## REQUIRED WORK
Return the entries below verbatim. Pictures stay out.

=== INPUT FOR THIS TASK ===

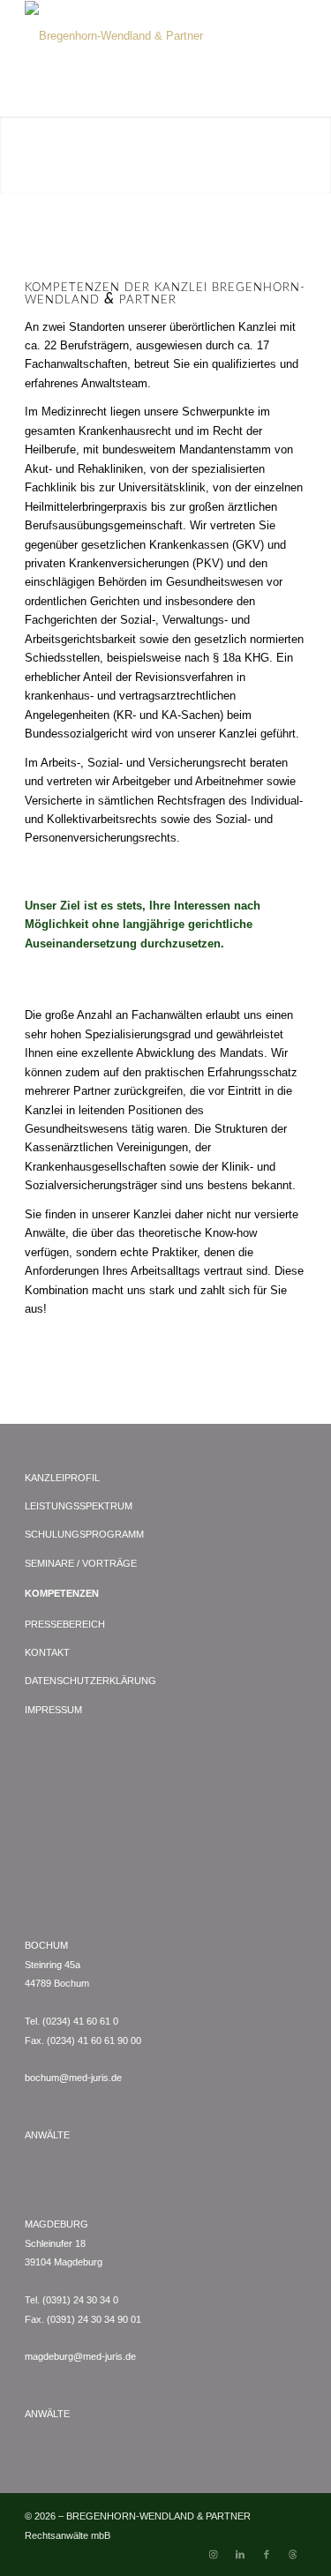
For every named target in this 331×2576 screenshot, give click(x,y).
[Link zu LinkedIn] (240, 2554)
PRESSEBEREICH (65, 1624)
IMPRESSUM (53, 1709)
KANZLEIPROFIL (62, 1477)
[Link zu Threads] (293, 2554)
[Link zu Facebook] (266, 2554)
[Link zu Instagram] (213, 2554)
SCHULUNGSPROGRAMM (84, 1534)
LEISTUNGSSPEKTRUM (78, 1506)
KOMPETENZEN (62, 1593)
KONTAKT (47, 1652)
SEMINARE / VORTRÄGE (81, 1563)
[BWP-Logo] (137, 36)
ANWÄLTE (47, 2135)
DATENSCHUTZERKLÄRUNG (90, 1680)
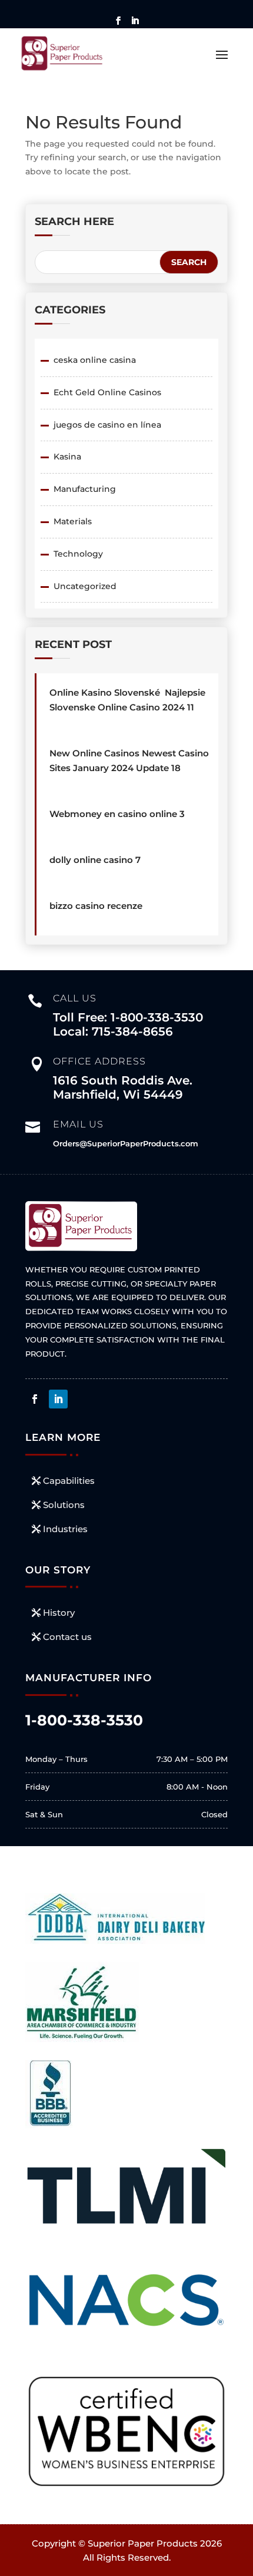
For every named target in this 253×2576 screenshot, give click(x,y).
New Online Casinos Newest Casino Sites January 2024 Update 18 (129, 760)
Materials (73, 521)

===

## WRITTEN ANSWER
For every named target in this 331×2576 screenshot, give click(x,y).
[Link zu LinkedIn] (240, 2554)
PRESSEBEREICH (65, 1624)
IMPRESSUM (53, 1709)
KANZLEIPROFIL (62, 1477)
[Link zu Threads] (293, 2554)
[Link zu Facebook] (266, 2554)
[Link zu Instagram] (213, 2554)
SCHULUNGSPROGRAMM (84, 1534)
LEISTUNGSSPEKTRUM (78, 1506)
KOMPETENZEN (62, 1593)
KONTAKT (47, 1652)
SEMINARE / VORTRÄGE (81, 1563)
[BWP-Logo] (137, 36)
ANWÄLTE (47, 2135)
DATENSCHUTZERKLÄRUNG (90, 1680)
For every named target in this 253×2576 screenshot, give click(x,y).
New Online Casinos Newest Casino Sites January 2024 Update 18 (129, 760)
Materials (73, 521)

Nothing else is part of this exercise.